# [What is required]
The expected output is each line in the data below that includes the string "computer".

*** Opening of Information given ***

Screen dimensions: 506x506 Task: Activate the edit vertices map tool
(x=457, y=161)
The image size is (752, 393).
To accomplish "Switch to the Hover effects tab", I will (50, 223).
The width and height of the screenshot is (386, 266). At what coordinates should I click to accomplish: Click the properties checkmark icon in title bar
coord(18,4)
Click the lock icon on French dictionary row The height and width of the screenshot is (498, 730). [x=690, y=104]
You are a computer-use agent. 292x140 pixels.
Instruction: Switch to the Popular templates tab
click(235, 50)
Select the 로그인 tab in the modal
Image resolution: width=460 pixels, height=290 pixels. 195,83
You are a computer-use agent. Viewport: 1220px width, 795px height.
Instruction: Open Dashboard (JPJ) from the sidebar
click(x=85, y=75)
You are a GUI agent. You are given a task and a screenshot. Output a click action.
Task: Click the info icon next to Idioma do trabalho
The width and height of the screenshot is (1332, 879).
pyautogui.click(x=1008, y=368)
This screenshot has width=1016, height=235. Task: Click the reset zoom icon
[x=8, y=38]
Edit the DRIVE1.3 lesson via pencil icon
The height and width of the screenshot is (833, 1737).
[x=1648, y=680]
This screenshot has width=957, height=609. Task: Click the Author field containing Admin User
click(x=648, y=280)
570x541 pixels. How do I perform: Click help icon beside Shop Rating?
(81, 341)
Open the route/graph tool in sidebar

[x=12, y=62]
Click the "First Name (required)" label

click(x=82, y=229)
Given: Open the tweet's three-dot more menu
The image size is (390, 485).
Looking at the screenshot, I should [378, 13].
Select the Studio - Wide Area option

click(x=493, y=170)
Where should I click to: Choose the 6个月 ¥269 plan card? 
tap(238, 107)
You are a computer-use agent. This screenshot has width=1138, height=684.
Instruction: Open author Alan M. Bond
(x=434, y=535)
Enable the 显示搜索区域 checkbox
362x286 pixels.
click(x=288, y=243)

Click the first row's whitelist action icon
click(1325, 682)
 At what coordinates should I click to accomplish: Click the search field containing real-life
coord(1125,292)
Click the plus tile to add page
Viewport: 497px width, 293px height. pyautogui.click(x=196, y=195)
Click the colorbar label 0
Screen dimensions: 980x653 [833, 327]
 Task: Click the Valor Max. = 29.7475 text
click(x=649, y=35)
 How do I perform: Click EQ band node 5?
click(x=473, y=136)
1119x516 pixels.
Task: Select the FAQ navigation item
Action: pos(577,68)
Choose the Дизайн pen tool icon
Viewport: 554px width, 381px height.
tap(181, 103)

*** Close of Information given ***

# [Solution]
You are a computer-use agent. 292x140 pixels.
You are a computer-use agent. Viewport: 1220px width, 795px height.
You are a computer-use agent. This screenshot has width=1138, height=684.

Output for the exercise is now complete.